• _PROMPT_:
Reproduce the lines from the one holding "The height and width of the screenshot is (478, 764)." to the end of the entries. Include both ends and change nothing.
** DATA FOR ANALYSIS follows **
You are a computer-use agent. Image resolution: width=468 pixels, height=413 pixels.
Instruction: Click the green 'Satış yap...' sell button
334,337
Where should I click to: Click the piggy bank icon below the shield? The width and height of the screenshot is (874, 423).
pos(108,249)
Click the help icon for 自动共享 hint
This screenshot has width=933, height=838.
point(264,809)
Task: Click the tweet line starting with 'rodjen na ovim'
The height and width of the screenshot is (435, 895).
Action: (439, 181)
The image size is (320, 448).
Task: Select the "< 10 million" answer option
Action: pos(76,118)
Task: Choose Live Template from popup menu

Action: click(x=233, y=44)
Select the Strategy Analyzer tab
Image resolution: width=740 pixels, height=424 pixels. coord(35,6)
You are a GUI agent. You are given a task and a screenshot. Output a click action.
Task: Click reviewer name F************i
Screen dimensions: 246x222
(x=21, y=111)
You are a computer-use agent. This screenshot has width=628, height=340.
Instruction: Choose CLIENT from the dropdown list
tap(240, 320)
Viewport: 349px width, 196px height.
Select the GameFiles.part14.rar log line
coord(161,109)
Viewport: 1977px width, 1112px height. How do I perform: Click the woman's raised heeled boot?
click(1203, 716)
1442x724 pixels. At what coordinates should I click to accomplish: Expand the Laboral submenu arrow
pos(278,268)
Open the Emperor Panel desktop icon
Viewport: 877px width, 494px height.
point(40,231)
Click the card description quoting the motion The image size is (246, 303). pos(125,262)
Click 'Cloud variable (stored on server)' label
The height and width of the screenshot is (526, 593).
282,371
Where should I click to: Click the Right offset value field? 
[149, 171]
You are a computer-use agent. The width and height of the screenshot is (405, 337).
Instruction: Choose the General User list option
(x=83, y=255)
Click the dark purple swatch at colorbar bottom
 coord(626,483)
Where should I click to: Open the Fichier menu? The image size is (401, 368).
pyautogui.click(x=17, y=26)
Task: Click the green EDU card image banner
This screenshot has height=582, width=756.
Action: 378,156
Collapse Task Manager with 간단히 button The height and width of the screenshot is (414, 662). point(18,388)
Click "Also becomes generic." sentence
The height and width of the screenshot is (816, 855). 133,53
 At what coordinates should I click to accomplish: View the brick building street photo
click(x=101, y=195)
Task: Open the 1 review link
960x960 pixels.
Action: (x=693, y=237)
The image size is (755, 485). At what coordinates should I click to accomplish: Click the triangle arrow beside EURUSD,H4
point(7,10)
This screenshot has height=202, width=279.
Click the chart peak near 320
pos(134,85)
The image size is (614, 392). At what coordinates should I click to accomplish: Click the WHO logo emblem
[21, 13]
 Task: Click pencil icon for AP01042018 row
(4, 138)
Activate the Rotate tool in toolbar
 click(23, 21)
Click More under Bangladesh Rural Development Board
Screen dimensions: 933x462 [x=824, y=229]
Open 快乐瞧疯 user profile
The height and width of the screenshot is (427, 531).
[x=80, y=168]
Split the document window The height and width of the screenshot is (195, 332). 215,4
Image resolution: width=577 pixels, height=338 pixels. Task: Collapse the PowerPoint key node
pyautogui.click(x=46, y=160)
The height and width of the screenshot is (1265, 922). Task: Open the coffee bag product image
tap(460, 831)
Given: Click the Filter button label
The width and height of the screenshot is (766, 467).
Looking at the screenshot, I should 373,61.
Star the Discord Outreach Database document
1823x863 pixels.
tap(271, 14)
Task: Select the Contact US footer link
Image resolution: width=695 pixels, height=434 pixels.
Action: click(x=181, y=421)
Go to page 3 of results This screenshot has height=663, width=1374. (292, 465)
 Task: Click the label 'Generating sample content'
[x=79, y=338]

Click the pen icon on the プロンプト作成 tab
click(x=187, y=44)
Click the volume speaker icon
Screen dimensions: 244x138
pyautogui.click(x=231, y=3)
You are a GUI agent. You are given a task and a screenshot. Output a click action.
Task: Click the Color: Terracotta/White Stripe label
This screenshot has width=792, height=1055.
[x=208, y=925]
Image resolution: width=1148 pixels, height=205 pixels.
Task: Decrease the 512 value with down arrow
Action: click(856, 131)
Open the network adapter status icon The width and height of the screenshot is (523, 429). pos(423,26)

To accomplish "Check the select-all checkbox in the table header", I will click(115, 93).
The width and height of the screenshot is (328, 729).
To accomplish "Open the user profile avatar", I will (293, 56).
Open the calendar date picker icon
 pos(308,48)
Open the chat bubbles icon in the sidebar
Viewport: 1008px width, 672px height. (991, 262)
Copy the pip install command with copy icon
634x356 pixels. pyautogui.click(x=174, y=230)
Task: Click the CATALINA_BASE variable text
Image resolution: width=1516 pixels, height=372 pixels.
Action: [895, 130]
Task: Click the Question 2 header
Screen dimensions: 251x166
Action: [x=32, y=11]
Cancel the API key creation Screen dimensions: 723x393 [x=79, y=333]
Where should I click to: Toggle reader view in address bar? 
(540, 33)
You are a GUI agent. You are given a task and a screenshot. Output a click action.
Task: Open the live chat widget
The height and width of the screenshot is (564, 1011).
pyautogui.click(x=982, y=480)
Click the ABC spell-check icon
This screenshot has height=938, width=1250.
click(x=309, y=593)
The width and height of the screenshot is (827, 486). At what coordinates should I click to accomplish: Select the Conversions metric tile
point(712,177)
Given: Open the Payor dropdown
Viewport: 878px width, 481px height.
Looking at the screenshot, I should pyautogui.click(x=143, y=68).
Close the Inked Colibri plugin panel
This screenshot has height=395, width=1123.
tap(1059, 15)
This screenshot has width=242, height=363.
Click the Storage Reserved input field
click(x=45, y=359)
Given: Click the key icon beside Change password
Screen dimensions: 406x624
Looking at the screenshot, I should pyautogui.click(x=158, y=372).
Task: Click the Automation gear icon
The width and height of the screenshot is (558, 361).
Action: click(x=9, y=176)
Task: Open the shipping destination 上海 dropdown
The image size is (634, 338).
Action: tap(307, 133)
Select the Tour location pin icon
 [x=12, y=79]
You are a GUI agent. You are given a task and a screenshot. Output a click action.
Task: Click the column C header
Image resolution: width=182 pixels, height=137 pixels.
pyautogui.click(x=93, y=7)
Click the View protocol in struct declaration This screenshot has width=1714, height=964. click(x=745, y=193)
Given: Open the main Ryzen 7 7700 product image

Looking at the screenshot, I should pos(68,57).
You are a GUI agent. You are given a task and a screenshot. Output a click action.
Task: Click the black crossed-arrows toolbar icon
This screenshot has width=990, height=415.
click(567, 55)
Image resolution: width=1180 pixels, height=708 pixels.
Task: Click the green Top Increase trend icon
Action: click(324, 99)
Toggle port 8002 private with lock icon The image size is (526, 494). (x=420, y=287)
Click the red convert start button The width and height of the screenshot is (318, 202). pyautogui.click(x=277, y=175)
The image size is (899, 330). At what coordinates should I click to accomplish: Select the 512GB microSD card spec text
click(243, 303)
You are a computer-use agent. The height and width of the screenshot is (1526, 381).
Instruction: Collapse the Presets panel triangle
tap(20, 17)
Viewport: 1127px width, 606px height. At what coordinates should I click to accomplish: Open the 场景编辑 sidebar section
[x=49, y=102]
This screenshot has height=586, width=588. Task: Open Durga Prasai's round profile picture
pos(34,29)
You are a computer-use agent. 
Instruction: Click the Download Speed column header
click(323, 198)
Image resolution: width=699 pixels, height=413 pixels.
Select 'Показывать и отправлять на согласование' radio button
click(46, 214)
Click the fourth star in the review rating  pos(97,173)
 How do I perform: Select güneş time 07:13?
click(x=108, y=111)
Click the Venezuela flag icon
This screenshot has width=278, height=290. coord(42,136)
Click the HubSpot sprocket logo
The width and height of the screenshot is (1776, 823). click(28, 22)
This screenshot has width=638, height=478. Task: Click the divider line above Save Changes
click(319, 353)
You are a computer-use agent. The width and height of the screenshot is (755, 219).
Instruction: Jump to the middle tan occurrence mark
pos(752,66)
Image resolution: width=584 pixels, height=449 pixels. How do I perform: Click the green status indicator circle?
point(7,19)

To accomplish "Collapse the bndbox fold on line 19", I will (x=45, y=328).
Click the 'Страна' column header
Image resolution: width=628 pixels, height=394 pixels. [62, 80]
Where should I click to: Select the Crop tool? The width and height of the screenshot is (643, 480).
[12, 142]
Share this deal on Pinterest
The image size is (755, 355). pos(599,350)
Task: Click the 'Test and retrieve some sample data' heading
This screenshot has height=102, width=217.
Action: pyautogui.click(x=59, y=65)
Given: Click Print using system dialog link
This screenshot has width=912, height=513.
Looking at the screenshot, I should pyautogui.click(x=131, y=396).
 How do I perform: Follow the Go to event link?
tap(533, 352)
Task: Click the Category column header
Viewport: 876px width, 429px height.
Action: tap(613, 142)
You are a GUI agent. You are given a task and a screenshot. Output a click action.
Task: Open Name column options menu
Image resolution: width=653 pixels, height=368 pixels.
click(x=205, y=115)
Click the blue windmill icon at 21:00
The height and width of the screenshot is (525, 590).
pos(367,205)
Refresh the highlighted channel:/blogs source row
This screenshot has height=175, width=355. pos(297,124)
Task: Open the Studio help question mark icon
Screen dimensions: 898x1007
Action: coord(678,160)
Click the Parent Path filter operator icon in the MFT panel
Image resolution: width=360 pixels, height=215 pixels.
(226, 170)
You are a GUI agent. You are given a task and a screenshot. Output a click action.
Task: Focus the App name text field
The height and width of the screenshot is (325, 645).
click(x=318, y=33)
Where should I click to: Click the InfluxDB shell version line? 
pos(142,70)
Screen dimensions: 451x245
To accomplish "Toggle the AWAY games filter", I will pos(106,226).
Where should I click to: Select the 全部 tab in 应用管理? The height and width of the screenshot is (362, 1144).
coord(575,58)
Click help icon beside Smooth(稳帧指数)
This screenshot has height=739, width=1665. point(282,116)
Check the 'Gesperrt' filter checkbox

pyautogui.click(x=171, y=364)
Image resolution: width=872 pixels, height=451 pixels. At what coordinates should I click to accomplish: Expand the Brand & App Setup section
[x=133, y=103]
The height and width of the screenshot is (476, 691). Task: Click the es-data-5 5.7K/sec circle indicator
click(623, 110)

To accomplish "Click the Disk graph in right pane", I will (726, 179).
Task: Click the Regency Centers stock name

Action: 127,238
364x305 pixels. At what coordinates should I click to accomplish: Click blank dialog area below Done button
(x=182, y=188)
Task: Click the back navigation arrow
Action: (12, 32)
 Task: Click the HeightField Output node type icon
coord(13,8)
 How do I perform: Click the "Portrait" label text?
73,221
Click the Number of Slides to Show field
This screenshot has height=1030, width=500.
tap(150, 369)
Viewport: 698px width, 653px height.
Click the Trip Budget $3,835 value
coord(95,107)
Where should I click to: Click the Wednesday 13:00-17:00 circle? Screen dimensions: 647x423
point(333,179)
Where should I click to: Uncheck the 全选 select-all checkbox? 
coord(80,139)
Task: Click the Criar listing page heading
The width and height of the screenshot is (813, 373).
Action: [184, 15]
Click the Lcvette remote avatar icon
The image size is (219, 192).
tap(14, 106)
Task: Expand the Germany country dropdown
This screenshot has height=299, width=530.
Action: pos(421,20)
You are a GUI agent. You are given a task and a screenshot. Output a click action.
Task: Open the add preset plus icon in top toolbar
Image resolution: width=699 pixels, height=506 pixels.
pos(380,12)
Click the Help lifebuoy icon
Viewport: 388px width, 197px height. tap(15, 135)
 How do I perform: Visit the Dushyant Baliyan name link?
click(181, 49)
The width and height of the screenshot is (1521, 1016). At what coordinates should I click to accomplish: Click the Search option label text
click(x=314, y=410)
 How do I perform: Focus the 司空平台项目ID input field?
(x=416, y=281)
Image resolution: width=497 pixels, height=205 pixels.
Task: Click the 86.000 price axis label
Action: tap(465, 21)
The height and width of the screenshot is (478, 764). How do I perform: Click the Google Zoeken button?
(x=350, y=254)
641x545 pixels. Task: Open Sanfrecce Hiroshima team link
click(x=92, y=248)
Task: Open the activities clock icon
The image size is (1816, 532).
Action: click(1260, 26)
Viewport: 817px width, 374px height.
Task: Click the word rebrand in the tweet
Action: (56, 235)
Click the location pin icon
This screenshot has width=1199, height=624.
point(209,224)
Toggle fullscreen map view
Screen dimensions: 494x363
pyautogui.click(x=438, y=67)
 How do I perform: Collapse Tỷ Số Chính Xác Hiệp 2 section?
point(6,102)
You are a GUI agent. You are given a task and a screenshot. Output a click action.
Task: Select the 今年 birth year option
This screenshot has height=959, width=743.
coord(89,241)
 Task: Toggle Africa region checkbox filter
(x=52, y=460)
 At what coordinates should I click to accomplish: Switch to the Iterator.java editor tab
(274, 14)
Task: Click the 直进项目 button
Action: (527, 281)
** End of DATA FOR ANALYSIS **
• _TASK ANSWER_:
The height and width of the screenshot is (478, 764). How do I perform: Click the Google Zoeken button?
(x=350, y=254)
641x545 pixels. Task: Open Sanfrecce Hiroshima team link
click(x=92, y=248)
Task: Open the activities clock icon
The image size is (1816, 532).
Action: click(1260, 26)
Viewport: 817px width, 374px height.
Task: Click the word rebrand in the tweet
Action: (56, 235)
Click the location pin icon
This screenshot has width=1199, height=624.
point(209,224)
Toggle fullscreen map view
Screen dimensions: 494x363
pyautogui.click(x=438, y=67)
 How do I perform: Collapse Tỷ Số Chính Xác Hiệp 2 section?
point(6,102)
You are a GUI agent. You are given a task and a screenshot. Output a click action.
Task: Select the 今年 birth year option
This screenshot has height=959, width=743.
coord(89,241)
 Task: Toggle Africa region checkbox filter
(x=52, y=460)
 At what coordinates should I click to accomplish: Switch to the Iterator.java editor tab
(274, 14)
Task: Click the 直进项目 button
Action: (527, 281)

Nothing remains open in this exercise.